4) Mike Hargrove - 114 G, 533 PA, .326/.438/.477, .914 OPS, ~145 OPS+, 10 HR, 1 SB, 12.5 SB%
A tricky one to rank, Hargrove didn't lead-off all that often (barely enough to qualify for this project, mostly in 1979), but he was so damn good when he did. Highest BA, OBP, OPS, and ~OPS+ of any player to qualify.
5) Dale Mitchell - 672 G, 3136 PA, .323/.378/.438, .816 OPS, ~122 OPS+, 31 HR, 33 SB, 44.0 SB%
The team's primary lead-off man from 1947-53, Mitchell ranks 4th in games played in that spot and 3rd in OPS and ~OPS+. A solid hitter, not much of a base runner.
6) Al Smith - 352 G, 1660 PA, .275/.381/.430, .811 OPS, ~118 OPS+, 41 HR, 20 SB, 52.6 SB%
Smith was the team's primary lead-off man from 1954-1957. He was similar to his predecessor (Dale Mitchell), in that he got on base a lot, but wasn't much for running once he was there.
7) Lou Boudreau - 370 G, 1741 PA, .284/.373/.414, .787 OPS, ~ 117 OPS+, 19 HR, 17 SB, 56.7 SB%
The team's primary lead-off hitter from late 1939-1941, Boudreau also penciled himself into the spot quite frequently from 1942-1946. Similar to the pair above him on this list, with a little less bat.
8) Brett Butler - 473 G, 2171 PA, .287/.373/.389, .762 OPS, ~107 OPS+, 16 HR, 138 SB, 69.3 SB%
Butler was the team's lead-off man from 1984-1987. His bat was comparable to Lofton's, given his era, and is 2nd is SB, but his success rate wasn't very high, negating much of the value those steals provided.
9) Jack Graney - 482 G, 2202 PA, .236/362/.340, .702 OPS, ~102 OPS+, 37 SB, 94.9 SB%
The team's primary lead-off man from 1916-1919, Graney didn't have much of a bat, as evidenced by his BA and slugging, but it was the Deadball Era and he could draw a walk, twice leading the American League.
10) Miguel Dilone - 278 G, 1279 PA, .293/.338/.372, .710 OPS, ~97 OPS+, 3 HR, 119 SB, 78.8 SB%
Dilone was the team's primary lead-off man from 1980-1982. He had the worst bat of any player on this list, but he was the second-best base thief and in the context of his era, the bat wasn't awful.
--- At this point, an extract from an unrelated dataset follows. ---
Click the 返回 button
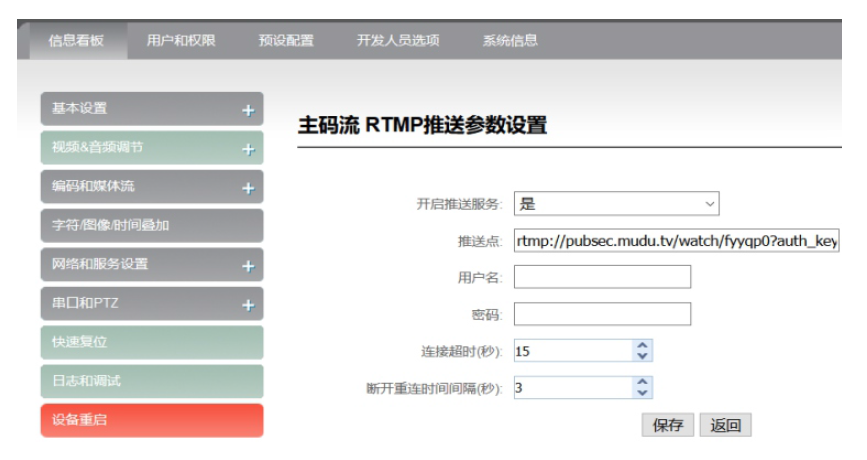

It's not a bad group, but while doing this research, I was struck by how few bases so many of the Indians' lead-off hitters have stolen. Lofton was course brilliant at it, one of the best in history. Aside from him though, Dilone, Butler, and Sizemore are the only players to steal 30 bases in a season while hitting lead-off for the Tribe or steal 20 bases more than once. Michael Brantley isn't going to add his name to the list of great base stealing lead-off men in team history, though if Drew Stubbs hits well enough to hold that lineup spot, he's got the potential to steal 30+.